4. NODES Runtime Options¶
This section describes how to run OmpSs-2 applications using NODES, and which runtime options are available.
4.1. Executing and controlling number of CPUs¶
NODES applications can be compiled and executed in this way:
# Compile OmpSs-2 program with LLVM/Clang
$ clang -fompss-2=libnodes app.c -o app
# Execute on all available cores of the current session
$ ./app
The number of cores that are used is controlled by running the application through the taskset
command.
For instance:
# Execute on cores 0, 1, 2 and 4
$ taskset -c 0-2,4 ./app
4.2. Debugging¶
By default, NODES is optimized to execute applications as efficiently as possible in terms of performance, and will assume that
the application code is correct. Thus, it will not perform most runtime validity checks.
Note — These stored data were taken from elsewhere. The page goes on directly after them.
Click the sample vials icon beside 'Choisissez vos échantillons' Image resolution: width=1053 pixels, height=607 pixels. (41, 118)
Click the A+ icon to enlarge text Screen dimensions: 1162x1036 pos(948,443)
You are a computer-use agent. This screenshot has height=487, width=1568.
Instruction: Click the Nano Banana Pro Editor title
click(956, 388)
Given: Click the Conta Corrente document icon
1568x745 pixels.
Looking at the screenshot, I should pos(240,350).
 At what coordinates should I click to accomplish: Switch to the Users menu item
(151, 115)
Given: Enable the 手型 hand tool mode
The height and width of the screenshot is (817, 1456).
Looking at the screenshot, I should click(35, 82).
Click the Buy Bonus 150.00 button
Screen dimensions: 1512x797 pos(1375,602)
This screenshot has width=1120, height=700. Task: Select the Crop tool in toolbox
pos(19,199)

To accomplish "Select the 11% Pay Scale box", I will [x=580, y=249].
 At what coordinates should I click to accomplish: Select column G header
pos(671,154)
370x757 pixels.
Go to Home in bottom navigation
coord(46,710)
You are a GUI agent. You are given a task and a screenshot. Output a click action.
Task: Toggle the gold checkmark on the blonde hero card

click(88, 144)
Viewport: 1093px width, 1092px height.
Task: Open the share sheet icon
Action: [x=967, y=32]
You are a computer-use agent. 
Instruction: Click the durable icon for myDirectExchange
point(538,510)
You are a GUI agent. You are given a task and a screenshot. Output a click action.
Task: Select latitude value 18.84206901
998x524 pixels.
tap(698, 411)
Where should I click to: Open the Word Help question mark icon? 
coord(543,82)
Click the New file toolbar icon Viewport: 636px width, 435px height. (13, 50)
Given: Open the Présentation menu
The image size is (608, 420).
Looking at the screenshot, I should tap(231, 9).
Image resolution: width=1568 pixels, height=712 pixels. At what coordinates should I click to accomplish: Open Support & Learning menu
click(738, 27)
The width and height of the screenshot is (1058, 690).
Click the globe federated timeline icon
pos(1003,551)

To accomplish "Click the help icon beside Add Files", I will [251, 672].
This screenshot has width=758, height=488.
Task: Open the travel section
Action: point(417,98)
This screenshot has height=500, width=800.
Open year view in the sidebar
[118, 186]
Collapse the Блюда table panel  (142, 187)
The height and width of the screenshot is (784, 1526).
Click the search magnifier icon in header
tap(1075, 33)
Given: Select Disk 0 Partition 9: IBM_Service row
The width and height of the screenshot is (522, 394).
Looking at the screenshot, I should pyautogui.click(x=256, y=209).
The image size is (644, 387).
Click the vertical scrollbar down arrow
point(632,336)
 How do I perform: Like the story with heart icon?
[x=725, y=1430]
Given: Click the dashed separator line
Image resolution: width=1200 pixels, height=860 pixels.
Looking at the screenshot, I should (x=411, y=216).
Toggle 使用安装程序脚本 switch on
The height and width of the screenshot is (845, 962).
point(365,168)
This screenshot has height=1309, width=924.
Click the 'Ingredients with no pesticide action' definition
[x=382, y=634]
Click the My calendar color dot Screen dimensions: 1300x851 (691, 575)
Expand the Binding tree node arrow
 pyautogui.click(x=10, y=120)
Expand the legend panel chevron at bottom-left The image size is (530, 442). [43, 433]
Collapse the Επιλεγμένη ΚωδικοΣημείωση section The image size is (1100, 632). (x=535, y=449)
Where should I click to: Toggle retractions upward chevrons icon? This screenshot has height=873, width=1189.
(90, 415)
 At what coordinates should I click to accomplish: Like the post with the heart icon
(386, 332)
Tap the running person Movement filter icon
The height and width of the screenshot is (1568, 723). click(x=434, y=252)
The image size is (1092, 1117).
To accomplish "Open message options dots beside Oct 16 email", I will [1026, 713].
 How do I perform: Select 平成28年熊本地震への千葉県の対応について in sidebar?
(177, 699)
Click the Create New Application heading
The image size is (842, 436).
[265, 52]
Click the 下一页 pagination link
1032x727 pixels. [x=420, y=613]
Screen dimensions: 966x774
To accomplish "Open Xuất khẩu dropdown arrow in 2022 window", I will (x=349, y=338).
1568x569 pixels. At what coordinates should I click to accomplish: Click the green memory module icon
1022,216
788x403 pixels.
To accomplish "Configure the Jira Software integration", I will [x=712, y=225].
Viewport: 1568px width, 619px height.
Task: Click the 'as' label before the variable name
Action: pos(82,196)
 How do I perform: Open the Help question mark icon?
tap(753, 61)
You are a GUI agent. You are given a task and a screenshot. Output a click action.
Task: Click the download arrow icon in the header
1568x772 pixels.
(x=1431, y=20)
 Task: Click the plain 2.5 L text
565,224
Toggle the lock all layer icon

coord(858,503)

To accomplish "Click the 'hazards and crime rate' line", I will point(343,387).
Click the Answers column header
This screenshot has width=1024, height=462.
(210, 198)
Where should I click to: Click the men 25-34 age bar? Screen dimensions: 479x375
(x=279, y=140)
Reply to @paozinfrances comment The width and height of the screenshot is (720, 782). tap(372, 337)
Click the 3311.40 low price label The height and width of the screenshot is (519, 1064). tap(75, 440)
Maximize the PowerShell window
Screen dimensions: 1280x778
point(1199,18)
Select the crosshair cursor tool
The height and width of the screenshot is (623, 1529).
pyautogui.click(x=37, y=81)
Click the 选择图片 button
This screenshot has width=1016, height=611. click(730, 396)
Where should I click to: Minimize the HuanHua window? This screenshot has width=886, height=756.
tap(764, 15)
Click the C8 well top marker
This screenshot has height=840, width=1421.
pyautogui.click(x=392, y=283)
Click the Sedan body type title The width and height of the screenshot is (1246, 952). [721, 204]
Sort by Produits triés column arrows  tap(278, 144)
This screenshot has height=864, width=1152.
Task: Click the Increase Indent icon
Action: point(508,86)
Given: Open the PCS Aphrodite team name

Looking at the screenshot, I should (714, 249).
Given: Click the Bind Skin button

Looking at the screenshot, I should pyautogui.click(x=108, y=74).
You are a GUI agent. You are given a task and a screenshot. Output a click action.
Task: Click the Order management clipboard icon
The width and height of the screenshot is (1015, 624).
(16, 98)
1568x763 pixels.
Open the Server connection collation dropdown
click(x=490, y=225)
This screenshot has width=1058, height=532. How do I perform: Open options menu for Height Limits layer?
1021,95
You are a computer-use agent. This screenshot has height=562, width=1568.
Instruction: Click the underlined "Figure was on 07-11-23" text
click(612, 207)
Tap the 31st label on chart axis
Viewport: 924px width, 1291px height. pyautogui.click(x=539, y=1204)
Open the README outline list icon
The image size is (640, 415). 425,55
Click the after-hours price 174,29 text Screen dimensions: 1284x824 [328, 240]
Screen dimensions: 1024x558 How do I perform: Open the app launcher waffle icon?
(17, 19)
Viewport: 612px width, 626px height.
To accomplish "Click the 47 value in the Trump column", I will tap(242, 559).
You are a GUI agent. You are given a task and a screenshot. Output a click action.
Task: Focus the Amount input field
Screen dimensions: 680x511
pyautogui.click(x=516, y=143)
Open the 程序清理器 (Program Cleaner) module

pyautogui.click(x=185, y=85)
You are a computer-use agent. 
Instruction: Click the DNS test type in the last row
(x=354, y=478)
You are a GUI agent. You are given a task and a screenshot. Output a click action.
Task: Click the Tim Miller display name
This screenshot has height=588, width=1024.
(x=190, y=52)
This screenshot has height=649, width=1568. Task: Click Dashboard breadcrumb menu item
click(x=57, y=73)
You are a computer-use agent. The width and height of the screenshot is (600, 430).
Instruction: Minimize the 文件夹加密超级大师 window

To enable validity checks, users must compile NODES enabling debug options, by passing the --enable-debug
flag at configure time.
This will enable many internal validity checks that may be violated when the application code is incorrect.
To debug an application with a regular debugger, please compile its code with the regular debugging flags.
4.3. Generating ovni traces¶
NODES can generate execution traces with the ovni library, which generates lightweight binary traces, and it is possible to mix ovni-instrumented libraries together with an OmpSs-2 program and obtain a single coherent trace.
To enable the generation of ovni traces, NODES must be configured with the
--with-ovni
option. Once NODES has been built with ovni support, it is up to
the user to enable it, as it is disabled by default. To enable ovni instrumentation,
the NODES_OVNI
environment variable must be set as follows: export NODES_OVNI=1
.
The trace will be left in the ovni/
directory, which can be transformed into a
Paraver trace with the ovniemu
utility. The Paraver configuration files
(views) can be found in the ovni/cfg
directory.
See the ovni documentation for more details.